Task details – Among the lines below, return each one that contains the word "computer".

Material provided –
------------------------------------

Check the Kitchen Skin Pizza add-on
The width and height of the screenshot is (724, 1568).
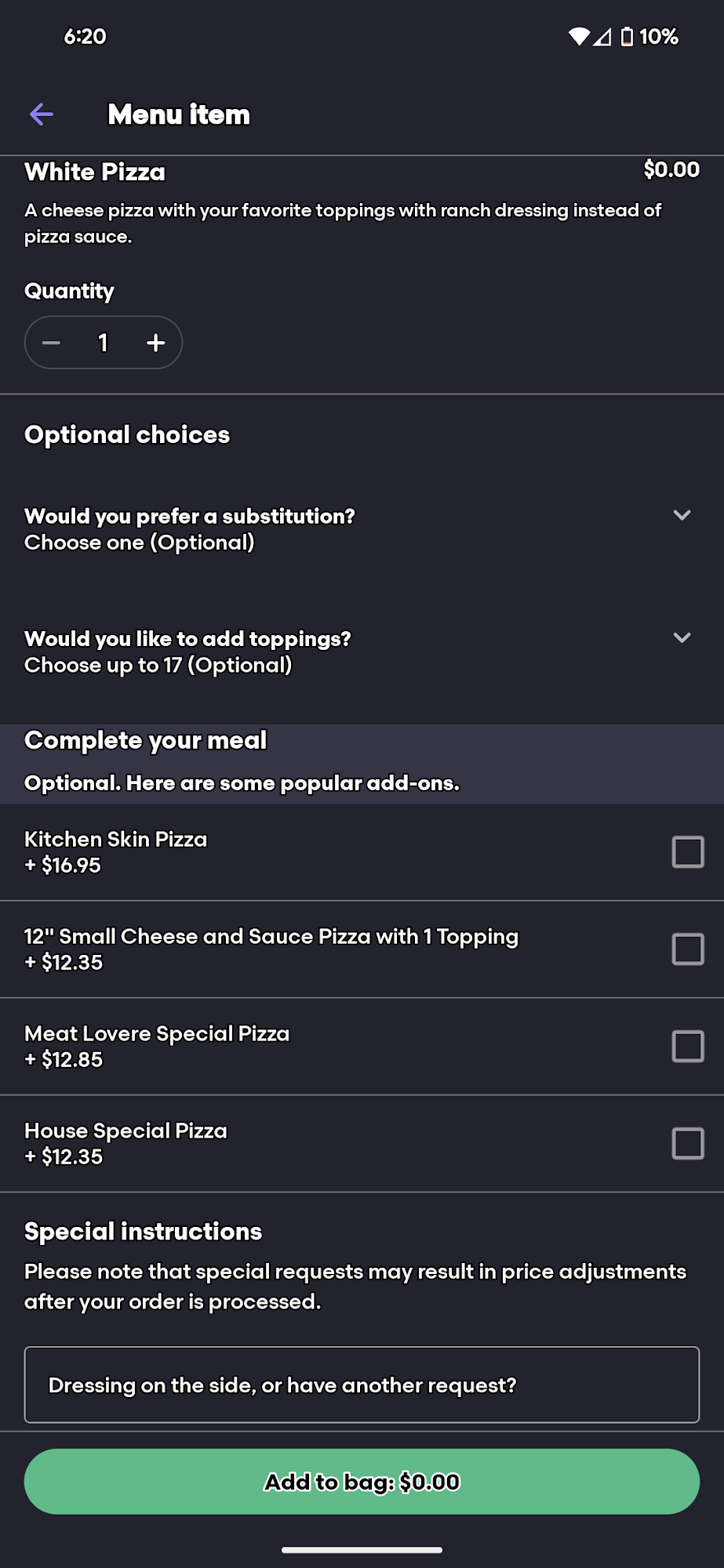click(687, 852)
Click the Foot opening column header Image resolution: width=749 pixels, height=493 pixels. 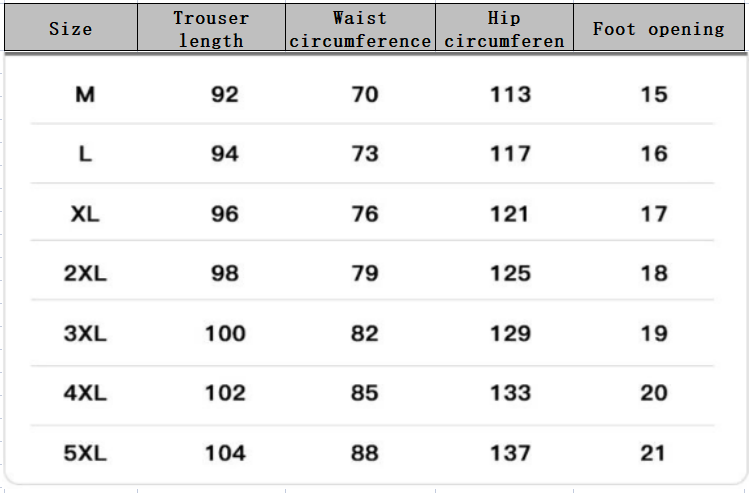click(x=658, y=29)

------------------------------------

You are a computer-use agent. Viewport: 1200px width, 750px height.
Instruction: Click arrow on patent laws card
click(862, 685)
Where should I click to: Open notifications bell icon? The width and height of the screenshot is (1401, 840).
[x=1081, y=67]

------------------------------------

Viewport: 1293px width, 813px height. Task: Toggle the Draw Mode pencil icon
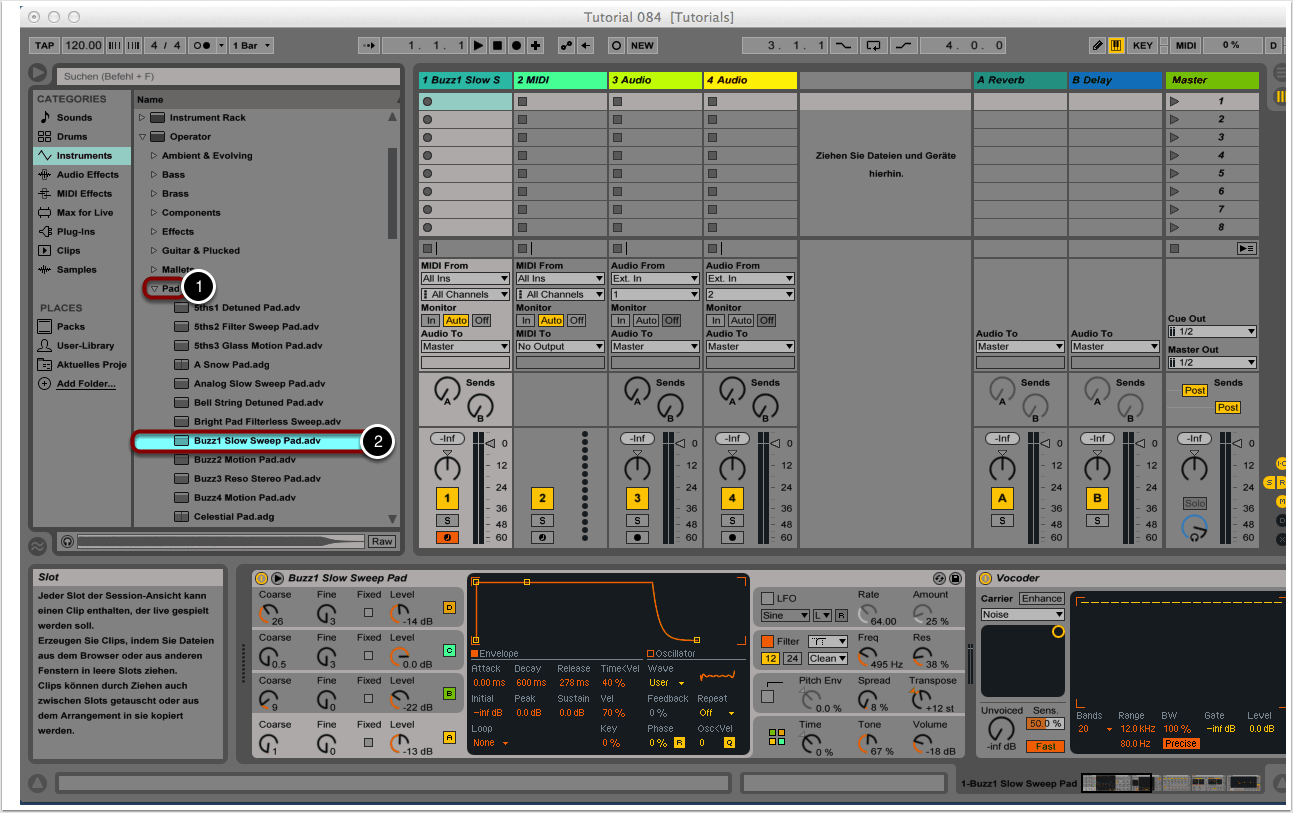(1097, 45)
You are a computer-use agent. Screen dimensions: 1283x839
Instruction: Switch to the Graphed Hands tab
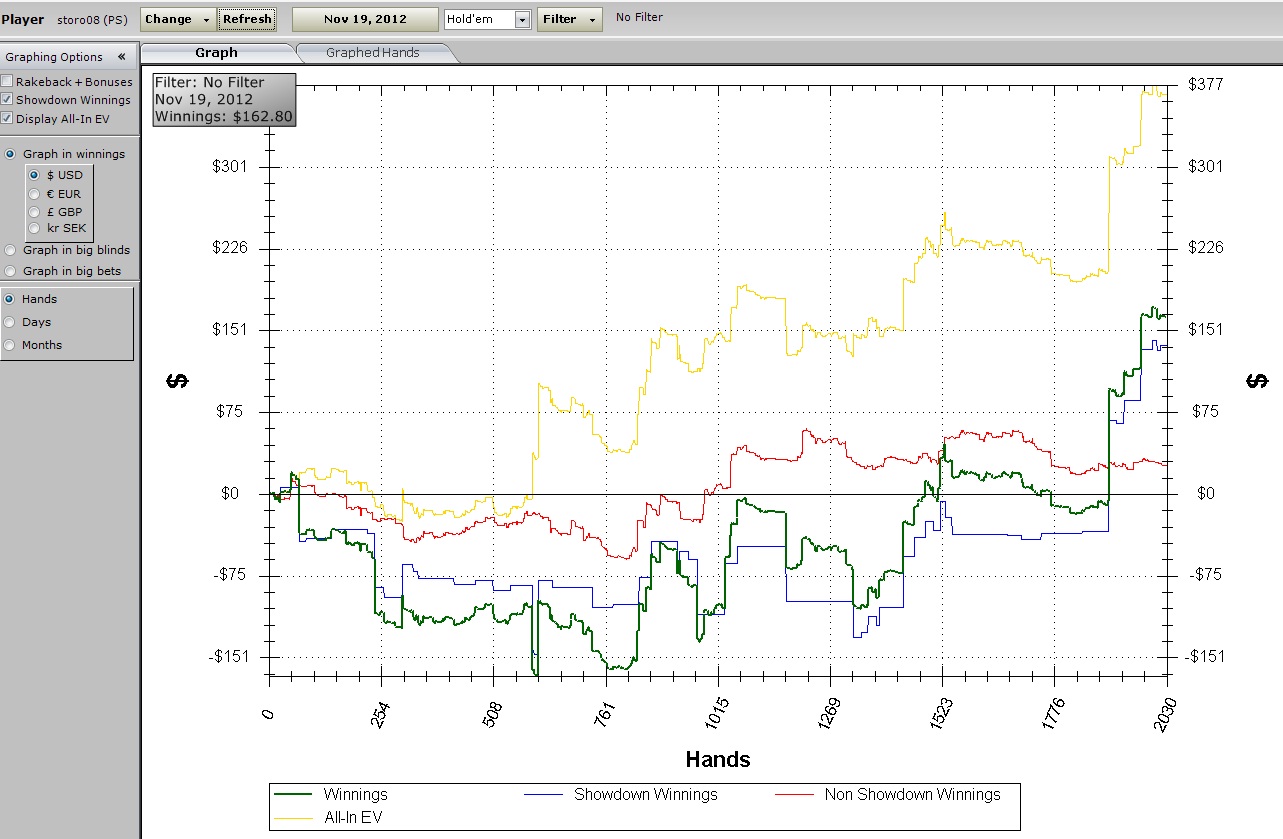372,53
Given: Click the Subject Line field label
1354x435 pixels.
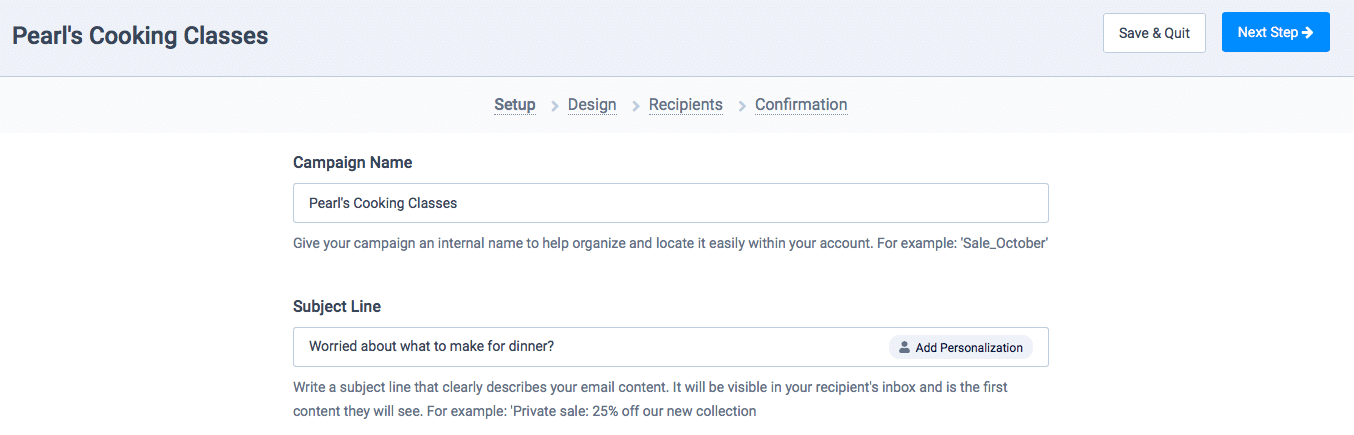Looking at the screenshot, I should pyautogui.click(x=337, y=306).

------------------------------------

Exercise response –
You are a computer-use agent. Viewport: 1200px width, 750px height.
You are a computer-use agent. Screen dimensions: 1283x839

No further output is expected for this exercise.